Posted on September 25, 2018 in Firm News

Time:  Contrary to what is portrayed on television, the litigation does not typically begin and end in a matter of days and weeks.  One of the surprises many clients face when involved in litigation is a great deal of time it takes to get through the legal process.  It is not uncommon, for example, for a case to two or three years to take a case from its beginning to final judgment.  Even then, an appeal can be taken to a higher court and the process begun again.  Once the appeal is complete, it is not uncommon for the higher court to send the case back to the original court for further proceedings, consuming even more time and resources.
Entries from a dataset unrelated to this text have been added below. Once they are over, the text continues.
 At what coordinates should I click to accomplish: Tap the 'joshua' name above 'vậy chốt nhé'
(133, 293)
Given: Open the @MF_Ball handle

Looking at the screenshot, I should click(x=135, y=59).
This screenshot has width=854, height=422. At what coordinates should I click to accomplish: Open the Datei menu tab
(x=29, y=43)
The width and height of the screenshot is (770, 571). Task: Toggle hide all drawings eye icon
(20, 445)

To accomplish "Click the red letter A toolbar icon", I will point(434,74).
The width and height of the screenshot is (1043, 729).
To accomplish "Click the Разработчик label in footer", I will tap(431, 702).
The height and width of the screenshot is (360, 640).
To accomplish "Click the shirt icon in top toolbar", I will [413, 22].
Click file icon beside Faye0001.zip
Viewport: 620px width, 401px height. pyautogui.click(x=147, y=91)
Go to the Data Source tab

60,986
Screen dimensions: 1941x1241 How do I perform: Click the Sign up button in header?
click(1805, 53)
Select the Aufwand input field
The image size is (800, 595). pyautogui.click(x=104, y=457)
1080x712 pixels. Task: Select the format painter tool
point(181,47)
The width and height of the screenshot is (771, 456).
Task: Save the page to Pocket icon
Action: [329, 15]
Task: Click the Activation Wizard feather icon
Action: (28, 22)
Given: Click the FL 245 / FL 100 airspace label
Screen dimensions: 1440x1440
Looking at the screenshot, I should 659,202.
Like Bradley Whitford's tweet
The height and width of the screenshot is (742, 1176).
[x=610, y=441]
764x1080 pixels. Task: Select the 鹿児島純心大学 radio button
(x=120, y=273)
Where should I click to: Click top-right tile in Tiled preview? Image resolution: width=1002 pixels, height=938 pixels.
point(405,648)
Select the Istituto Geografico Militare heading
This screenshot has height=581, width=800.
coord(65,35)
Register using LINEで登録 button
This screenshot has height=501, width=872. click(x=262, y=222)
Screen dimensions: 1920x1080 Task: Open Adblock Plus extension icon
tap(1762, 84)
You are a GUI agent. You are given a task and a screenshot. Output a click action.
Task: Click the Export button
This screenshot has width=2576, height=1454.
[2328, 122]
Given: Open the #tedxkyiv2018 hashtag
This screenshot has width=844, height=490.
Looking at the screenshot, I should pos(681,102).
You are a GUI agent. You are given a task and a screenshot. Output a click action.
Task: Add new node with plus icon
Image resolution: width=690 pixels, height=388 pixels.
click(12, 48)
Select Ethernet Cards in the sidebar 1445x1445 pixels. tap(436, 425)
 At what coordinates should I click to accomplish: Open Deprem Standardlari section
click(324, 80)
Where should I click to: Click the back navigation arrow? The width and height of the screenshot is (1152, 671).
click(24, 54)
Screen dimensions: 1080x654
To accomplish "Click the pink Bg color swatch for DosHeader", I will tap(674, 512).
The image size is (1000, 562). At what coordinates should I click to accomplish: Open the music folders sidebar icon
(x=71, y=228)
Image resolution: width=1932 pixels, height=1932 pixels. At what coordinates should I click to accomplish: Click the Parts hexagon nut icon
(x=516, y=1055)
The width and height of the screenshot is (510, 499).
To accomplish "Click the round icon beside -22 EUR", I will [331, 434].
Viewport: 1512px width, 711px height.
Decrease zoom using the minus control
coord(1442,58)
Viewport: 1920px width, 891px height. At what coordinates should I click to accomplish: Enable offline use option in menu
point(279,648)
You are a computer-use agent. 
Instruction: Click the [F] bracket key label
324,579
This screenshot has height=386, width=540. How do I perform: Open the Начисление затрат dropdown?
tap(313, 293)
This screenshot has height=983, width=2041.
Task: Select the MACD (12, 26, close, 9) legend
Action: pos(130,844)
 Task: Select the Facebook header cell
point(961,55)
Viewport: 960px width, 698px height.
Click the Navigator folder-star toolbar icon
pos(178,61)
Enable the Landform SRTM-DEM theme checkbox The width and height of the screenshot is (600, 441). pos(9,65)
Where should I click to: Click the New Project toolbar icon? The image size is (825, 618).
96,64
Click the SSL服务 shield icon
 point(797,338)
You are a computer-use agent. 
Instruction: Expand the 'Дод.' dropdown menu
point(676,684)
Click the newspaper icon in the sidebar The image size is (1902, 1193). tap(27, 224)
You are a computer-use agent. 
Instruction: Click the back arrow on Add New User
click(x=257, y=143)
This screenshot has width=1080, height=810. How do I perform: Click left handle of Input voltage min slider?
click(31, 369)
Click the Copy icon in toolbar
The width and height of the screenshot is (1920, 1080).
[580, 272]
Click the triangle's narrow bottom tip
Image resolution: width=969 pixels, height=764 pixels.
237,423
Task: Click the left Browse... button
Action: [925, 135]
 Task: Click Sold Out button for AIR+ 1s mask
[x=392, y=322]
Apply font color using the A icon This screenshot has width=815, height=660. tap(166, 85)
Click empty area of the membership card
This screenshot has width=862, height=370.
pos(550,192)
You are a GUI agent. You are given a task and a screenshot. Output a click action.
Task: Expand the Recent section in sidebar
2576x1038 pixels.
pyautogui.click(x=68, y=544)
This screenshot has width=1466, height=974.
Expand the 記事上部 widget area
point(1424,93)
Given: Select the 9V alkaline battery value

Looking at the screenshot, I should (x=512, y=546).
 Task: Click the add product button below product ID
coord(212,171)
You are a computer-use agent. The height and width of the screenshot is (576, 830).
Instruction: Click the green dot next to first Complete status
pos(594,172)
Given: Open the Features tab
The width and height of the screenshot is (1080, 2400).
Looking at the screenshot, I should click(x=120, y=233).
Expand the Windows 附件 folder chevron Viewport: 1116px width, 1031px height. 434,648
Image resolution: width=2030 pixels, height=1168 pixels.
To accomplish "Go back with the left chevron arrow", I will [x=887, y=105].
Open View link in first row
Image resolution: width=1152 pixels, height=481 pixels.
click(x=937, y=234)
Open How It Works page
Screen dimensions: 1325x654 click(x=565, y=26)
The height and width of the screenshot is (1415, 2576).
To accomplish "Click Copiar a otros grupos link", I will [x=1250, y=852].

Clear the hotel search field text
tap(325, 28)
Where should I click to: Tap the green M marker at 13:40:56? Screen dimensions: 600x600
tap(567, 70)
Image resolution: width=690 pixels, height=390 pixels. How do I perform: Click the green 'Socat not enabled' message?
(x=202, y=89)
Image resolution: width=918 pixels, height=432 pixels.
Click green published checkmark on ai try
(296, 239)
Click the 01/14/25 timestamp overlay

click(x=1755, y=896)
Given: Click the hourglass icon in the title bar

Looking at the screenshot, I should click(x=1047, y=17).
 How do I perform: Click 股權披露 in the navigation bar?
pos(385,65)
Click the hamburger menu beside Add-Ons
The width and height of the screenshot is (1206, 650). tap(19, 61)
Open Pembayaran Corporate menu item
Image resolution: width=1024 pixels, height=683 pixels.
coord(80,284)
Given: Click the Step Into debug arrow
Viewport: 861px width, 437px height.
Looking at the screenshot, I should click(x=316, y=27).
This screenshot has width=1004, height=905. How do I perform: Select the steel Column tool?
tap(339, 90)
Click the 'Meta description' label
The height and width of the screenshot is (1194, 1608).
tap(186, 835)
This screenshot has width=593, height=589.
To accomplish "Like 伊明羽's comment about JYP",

Expense: Linked to the amount of time a case takes is the expense involved.  Generally, lawyers bill for nearly every moment of the time they spend working on a case.  At $400-600 an hour, this can quickly add up to a lot of money.  Litigation costs, in fact, can exceed tens, and even hundreds of thousands of dollars, some, or all, of which may not be awarded by the court, even if the client is victorious.

Legal fees are not the only expense that might be incurred during the course of litigation.  Most cases will require that depositions of the parties, key witnesses and experts be conducted, all of which will involve the expense of the attorney on an hourly basis, as well as that of a court reporter who will attend the deposition, and later provided a written transcript of the testimony.  

As stated, it is also not uncommon for attorneys to enlist the help of an expert witness.  These are oftentimes professionals, such as doctors, or engineers, or accountants who can help the judge or jury clarify certain key questions in a case.  While experts are extremely helpful, they are generally very expensive and will demand payment for the time they spend testifying, conducting their analysis, and providing a written analysis.

It is also important to realize that just because you are the prevailing party, does not mean, typically, that your opponent will simply bring their checkbook to court on the final day and write you a check for the amount the judge or jury decides.  Many years can be spent just trying to collect money awarded in a case.  

For the reasons stated, the decision of whether or not to take someone to court, should be one made only after careful consideration is given to the considerable time and expense involved.